Stored data
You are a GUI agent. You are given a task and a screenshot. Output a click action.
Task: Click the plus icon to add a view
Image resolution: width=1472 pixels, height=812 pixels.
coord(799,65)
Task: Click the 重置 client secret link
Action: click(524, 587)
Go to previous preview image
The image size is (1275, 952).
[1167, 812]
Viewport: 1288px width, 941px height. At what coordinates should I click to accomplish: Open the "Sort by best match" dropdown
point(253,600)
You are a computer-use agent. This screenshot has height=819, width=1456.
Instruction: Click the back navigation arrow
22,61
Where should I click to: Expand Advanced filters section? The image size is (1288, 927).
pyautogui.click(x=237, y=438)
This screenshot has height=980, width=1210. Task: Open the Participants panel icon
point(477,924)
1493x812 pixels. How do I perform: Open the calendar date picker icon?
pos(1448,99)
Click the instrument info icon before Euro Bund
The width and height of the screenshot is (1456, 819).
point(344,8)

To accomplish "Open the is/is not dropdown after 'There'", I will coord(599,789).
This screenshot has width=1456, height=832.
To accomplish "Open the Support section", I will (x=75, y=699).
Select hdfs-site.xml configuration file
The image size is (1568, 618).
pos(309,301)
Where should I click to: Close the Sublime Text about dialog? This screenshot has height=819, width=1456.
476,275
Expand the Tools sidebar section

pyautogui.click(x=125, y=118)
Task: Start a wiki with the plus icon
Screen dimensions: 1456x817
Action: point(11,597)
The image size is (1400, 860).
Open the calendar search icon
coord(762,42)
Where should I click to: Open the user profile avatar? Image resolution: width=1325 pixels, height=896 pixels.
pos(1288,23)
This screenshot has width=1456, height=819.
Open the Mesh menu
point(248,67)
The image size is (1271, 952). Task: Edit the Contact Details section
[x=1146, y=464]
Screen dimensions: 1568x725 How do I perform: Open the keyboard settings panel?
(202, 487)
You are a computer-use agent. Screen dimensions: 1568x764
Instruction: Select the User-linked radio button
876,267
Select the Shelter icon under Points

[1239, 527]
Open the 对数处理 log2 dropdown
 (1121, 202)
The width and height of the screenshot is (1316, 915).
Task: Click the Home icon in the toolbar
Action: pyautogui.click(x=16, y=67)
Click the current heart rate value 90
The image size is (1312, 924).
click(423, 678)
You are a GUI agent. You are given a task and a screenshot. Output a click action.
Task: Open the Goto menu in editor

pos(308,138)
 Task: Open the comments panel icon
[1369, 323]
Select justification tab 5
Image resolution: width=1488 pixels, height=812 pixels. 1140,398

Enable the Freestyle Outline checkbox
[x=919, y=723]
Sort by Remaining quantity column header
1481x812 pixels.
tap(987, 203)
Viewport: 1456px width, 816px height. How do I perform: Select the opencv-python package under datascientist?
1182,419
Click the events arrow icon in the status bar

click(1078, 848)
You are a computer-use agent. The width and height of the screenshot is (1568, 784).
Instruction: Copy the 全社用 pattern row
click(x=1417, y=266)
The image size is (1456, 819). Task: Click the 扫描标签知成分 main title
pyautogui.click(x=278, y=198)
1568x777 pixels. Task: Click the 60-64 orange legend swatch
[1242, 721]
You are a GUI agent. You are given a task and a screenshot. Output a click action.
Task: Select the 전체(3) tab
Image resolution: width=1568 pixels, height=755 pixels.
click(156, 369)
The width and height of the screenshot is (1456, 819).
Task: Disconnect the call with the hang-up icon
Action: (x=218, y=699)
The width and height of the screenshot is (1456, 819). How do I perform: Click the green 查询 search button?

### EXERCISE REQUIREMENTS
Please make an exact copy of the lines above from the line with "This screenshot has width=1456, height=819." through the line with "You are a computer-use agent. Screen", both ends included.

### REPLY TO THE TASK
This screenshot has width=1456, height=819.
Open the Mesh menu
point(248,67)
The image size is (1271, 952). Task: Edit the Contact Details section
[x=1146, y=464]
Screen dimensions: 1568x725 How do I perform: Open the keyboard settings panel?
(202, 487)
You are a computer-use agent. Screen dimensions: 1568x764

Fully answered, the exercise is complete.